= Required work =
Convert everything from the line containing "Blogs (15, 2270)" down to the last of the rows into a JSON list of strings, with one string per line and blank lines omitted. Leave the pictures out of the list.

>>>

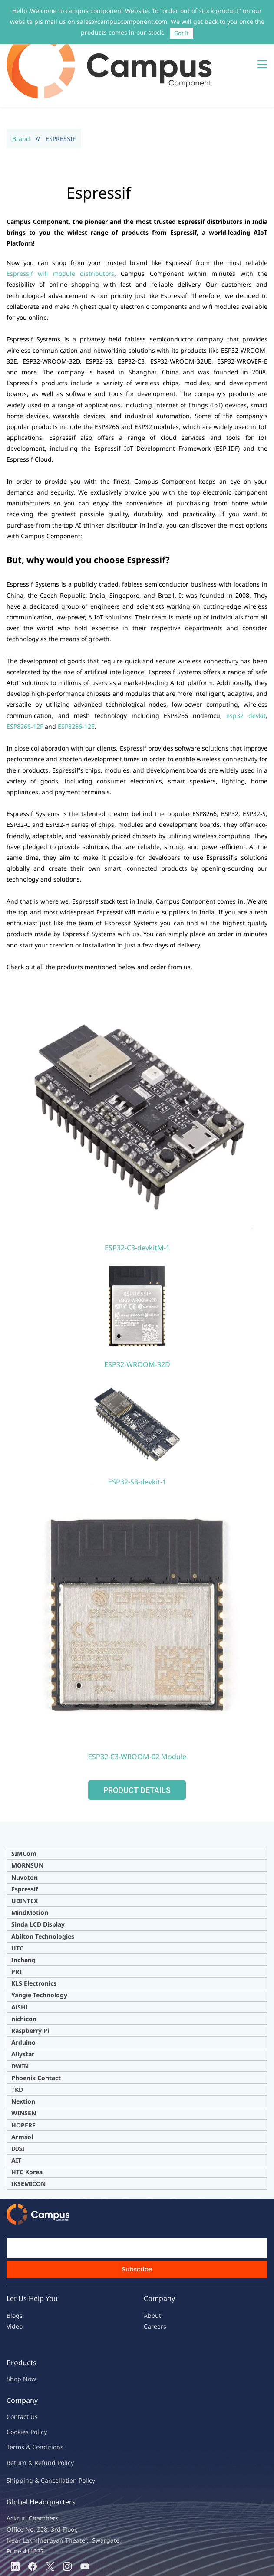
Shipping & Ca (27, 2435)
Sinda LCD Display (38, 1879)
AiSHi (19, 1961)
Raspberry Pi (30, 1985)
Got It (181, 33)
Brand (21, 93)
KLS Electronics (33, 1938)
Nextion (23, 2056)
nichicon (23, 1973)
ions (57, 2402)
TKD (17, 2044)
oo (13, 2387)
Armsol (22, 2091)
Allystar (22, 2009)
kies (23, 2387)
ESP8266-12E (76, 681)
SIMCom (23, 1808)
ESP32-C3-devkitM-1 (137, 1202)
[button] (137, 1745)
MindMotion (29, 1867)
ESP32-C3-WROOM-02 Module (137, 1711)
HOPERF (23, 2079)
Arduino (23, 1997)
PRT (17, 1926)
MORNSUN (27, 1820)
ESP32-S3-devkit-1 (137, 1436)
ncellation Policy (71, 2435)
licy (42, 2387)
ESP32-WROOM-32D (137, 1319)
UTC (17, 1902)
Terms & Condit (29, 2402)
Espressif (24, 1843)
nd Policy (61, 2417)
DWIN (20, 2020)
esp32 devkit (246, 670)
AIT (16, 2115)
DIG (16, 2103)
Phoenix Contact (36, 2032)
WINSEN (23, 2068)
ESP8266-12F (25, 681)
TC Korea (29, 2127)
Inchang (23, 1914)
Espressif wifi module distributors (60, 228)
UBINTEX (24, 1855)
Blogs (15, 2270)
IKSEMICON (28, 2138)
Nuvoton (24, 1832)
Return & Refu (27, 2417)
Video (15, 2281)
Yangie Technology (39, 1950)
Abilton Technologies (42, 1891)
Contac (16, 2371)
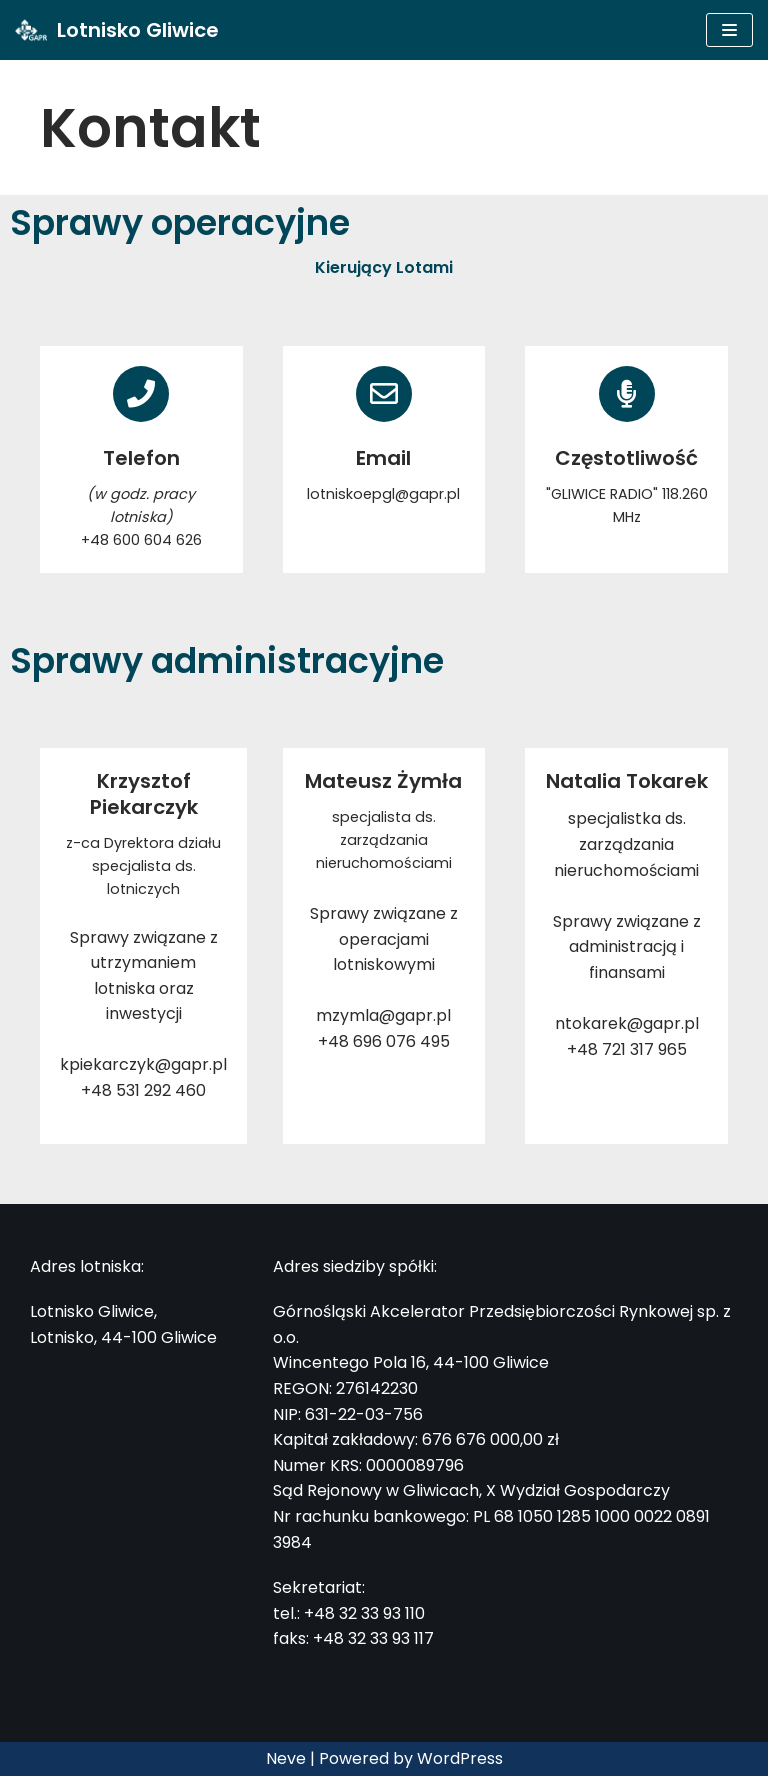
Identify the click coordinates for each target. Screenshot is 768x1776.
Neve (286, 1758)
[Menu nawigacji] (729, 30)
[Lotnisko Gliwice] (117, 30)
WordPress (460, 1758)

<<<

= Correct answer =
[
  "Blogs (15, 2270)",
  "IKSEMICON (28, 2138)",
  "Nuvoton (24, 1832)",
  "Return & Refu (27, 2417)",
  "Video (15, 2281)",
  "Yangie Technology (39, 1950)",
  "Abilton Technologies (42, 1891)",
  "Contac (16, 2371)",
  "Identify the click coordinates for each target. Screenshot is 768x1776.",
  "Neve (286, 1758)",
  "[Menu nawigacji] (729, 30)",
  "[Lotnisko Gliwice] (117, 30)",
  "WordPress (460, 1758)"
]